At the Impact Digital Influencer Conference, Gaurav Soni, Head of Media at Perfetti, put it bluntly when he said that most influencer campaigns don’t fail because of bad content, but because “the wrong person is saying the right things.”
According to Soni, advertisers still fall into the trap of treating creators as media inventory rather than cultural voices. “Culture decides who gets to speak, commerce decides how loud a brand should speak. Commerce should never dictate what culture should say,” he said, adding that forcing brand messaging onto creators who don’t naturally fit the conversation almost always backfires.
For low-involvement, impulse-driven categories like confectionery, the emphasis shifts towards shareability, nostalgia and repeat viewing rather than hard-selling. “If you remove the brand from the content and the creator would still post something similar, that’s when you know it’s a cultural fit,” Soni explained.
Credibility is built before the campaign begins
While cultural relevance fuels engagement, credibility determines whether audiences believe what they see.

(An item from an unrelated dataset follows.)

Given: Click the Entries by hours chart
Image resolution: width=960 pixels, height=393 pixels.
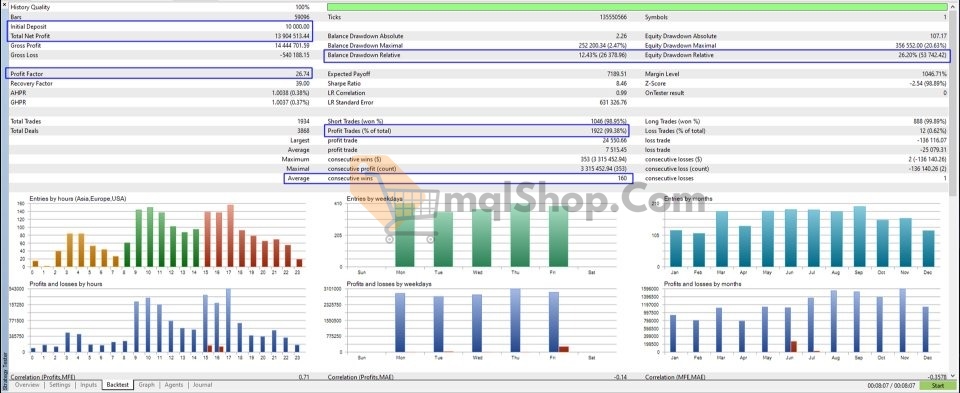Looking at the screenshot, I should pyautogui.click(x=162, y=234).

For wellness and FMCG brands, this starts right at the influencer selection stage. Abinash Pandya, Digital Lead at Zydus Wellness, stressed that credibility is filtered as much qualitatively as it is quantitatively.
“It’s not just about engagement rates or views,” Pandya said. “We deeply evaluate whether the influencer’s persona matches the brand’s consumer archetype. For one of our skincare brands, we even define what the ‘brand girl’ stands for and eliminate influencers who don’t naturally align with that worldview.”

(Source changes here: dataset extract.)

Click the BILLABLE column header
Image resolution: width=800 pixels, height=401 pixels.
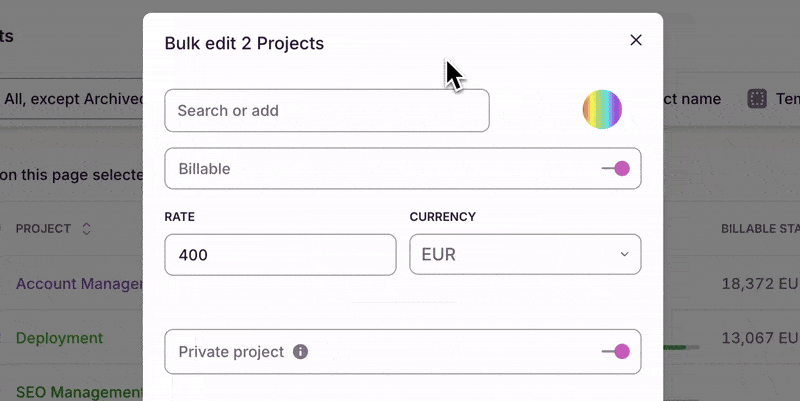760,229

This alignment becomes even more critical in categories where trust and authenticity directly influence purchase decisions.
Krishnadas Nandkumar, Senior Vice President at Tata Consumer Products, highlighted how credibility is reinforced differently across markets, even for the same brand. Speaking about Organic India, Nandkumar pointed out that its credibility was built over decades, starting from convincing a single farmer to grow organic tulsi in the 1990s. “Today, when clean-label claims are everywhere and skepticism is high, brands must dial up their vectors of credibility,” he said. In India, this includes trusted public figures like Sachin Tendulkar, while in mature markets like the US, long-term influencer partnerships and farm-level storytelling take precedence.
The data trap and the fake influence problem
As influencer spends rise, so does scrutiny around ROI. Fawzan Abdul Rahim, Founder of Social Tweets, revealed a sobering insight from the agency side. “Nearly 30–40% of creators brands have worked with show credibility levels below 50%. That means half the money is effectively wasted,” he said.
Rahim noted that views alone are no longer a reliable indicator of impact. Brands must now ask harder questions about where those views are coming from, whether the audience is genuine, and if the creator is actually influencing their own followers. “If expectations aren’t set right and the audience isn’t real, the money just goes down the rabbit hole,” he warned.
This is where technology-backed creator audits are increasingly shaping influencer shortlists, helping brands move beyond surface-level metrics to deeper audience intelligence.
Moving past vanity metrics
Perhaps the strongest consensus on the panel was around the death of likes as a standalone success metric. While hygiene metrics like views and engagement still matter, they are no longer sufficient.
“If likes paid the bills, marketing would be easy,” Soni remarked. For high-involvement categories, even a single meaningful comment can outweigh thousands of likes. For low-involvement categories, signals such as shares, repeat views and peer-to-peer forwarding are becoming more valuable indicators of cultural impact.
The discussion also touched on the growing importance of community-led ecosystems, where success is measured in brand equity, participation and long-term affinity rather than immediate conversions. As Nandkumar explained, some campaigns are designed not to sell but to strengthen brand health over time, especially for legacy brands built over decades.
Letting go without losing control
One of the most debated questions was how open brands should be to creative risk. While experimentation is essential to stay culturally relevant, panelists agreed that not every category can afford to gamble with brand values.
“There is no common playbook,” Nandkumar said. “Some brands are built on decades of trust. You can experiment with narrative styles, but the core values cannot be compromised.”
At the same time, panelists acknowledged that personal bias from marketers often restricts creativity. Allowing creators flexibility in tone, dialect and storytelling, while staying within brand guardrails, is increasingly seen as the only way to stay relevant in a fast-moving cultural landscape.
As the session concluded, one message rang clear: modern marketing is no longer about choosing between culture, commerce or credibility. It is about understanding how deeply interconnected they are, and knowing that when culture is authentic and credibility is intact, commerce has a far better chance of following.